L'agonie de la clarté : pourquoi le PS se saborde pour quelques mairies
La survie politique est un moteur puissant, mais elle devient pathétique lorsqu'elle force à l'amnésie sélective. Olivier Faure vient de démontrer que les principes du Parti Socialiste ont la rigidité d'un marshmallow dès qu'une échéance électorale pointe le bout de son nez.
L'art de l'acrobatie morale
Il y a encore quelques semaines, la direction socialiste exigeait des clarifications suite aux sorties de La France Insoumise. On parlait de lignes rouges, de valeurs républicaines non négociables et de propos jugés inacceptables par la rue de Solférino elle-même.
Aujourd'hui, le discours a changé de ton avec une agilité qui ferait rougir un gymnaste olympique. Le premier secrétaire explique désormais qu'il faut distinguer le chef suprême du mouvement, Jean-Luc Mélenchon, de ses élus locaux.
Le premier secrétaire, Olivier Faure, a fait le distingo entre le leader du mouvement et ses élus locaux et il a dit « comprendre parfaitement les choix » d’union de ses propres troupes.
Cette distinction est une fiction intellectuelle commode pour masquer une capitulation. Croire que les élus locaux d'un mouvement aussi centralisé et vertical que LFI sont indépendants des dérives de leur sommet relève soit d'une naïveté confondante, soit d'un cynisme absolu.
Le mirage de l'union à tout prix
Le PS semble prisonnier d'une logique purement comptable. En acceptant des accords de second tour dès maintenant, il s'assure de conserver quelques bastions municipaux, mais il achève de diluer son identité dans un méli-mélo idéologique sans cohérence.

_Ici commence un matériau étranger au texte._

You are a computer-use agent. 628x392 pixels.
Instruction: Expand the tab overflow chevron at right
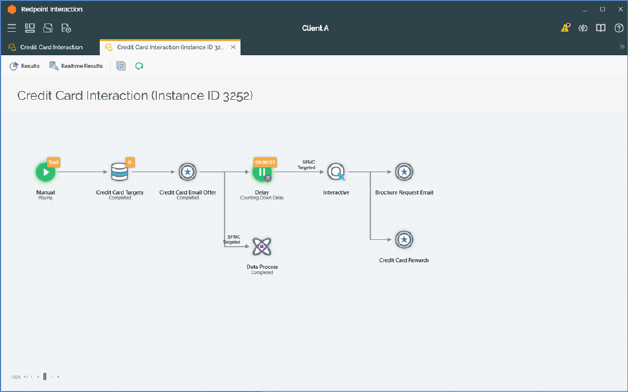pyautogui.click(x=622, y=47)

La stratégie de Faure consiste à acheter la paix interne en laissant les maires PS faire leurs petites cuisines locales avec des partenaires qu'ils fustigeaient hier. C'est une vision de la politique réduite à la gestion immobilière de l'espace public, où l'étiquette importe moins que le maintien du siège.
Les électeurs modérés, ceux qui cherchent une gauche de gouvernement rationnelle et ferme sur les principes laïcs, se retrouvent orphelins. En validant ces alliances, le PS ne se renforce pas ; il devient la caution respectable de thèses qu'il affirmait combattre.
L'échec annoncé de la différenciation
Le pari d'Olivier Faure est que l'électeur saura faire la part des choses entre la politique nationale et la gestion d'une ville. C'est ignorer que la politique est devenue un bloc où la perception globale écrase les spécificités de quartier.
- Le PS perd sa capacité à incarner une alternative crédible au macronisme sans tomber dans le radicalisme.
- LFI gagne une respectabilité institutionnelle offerte sur un plateau d'argent.
- Les électeurs de centre-gauche fuiront vers l'abstention ou le bloc central.
En renonçant à exiger ces fameuses clarifications, les socialistes admettent qu'ils n'ont plus le poids nécessaire pour imposer leurs conditions. Ils ne sont plus les leaders d'une coalition, mais les auxiliaires d'une force qui les méprise ouvertement lors des grands débats nationaux.
Le Parti Socialiste pense sauver ses meubles pour 2026. En réalité, il est en train de brûler les fondations mêmes de sa maison pour se chauffer un hiver de plus. On ne construit rien de durable sur le déni des désaccords fondamentaux, et le réveil électoral risque d'être particulièrement brutal pour ceux qui pensent que le cynisme remplace la vision.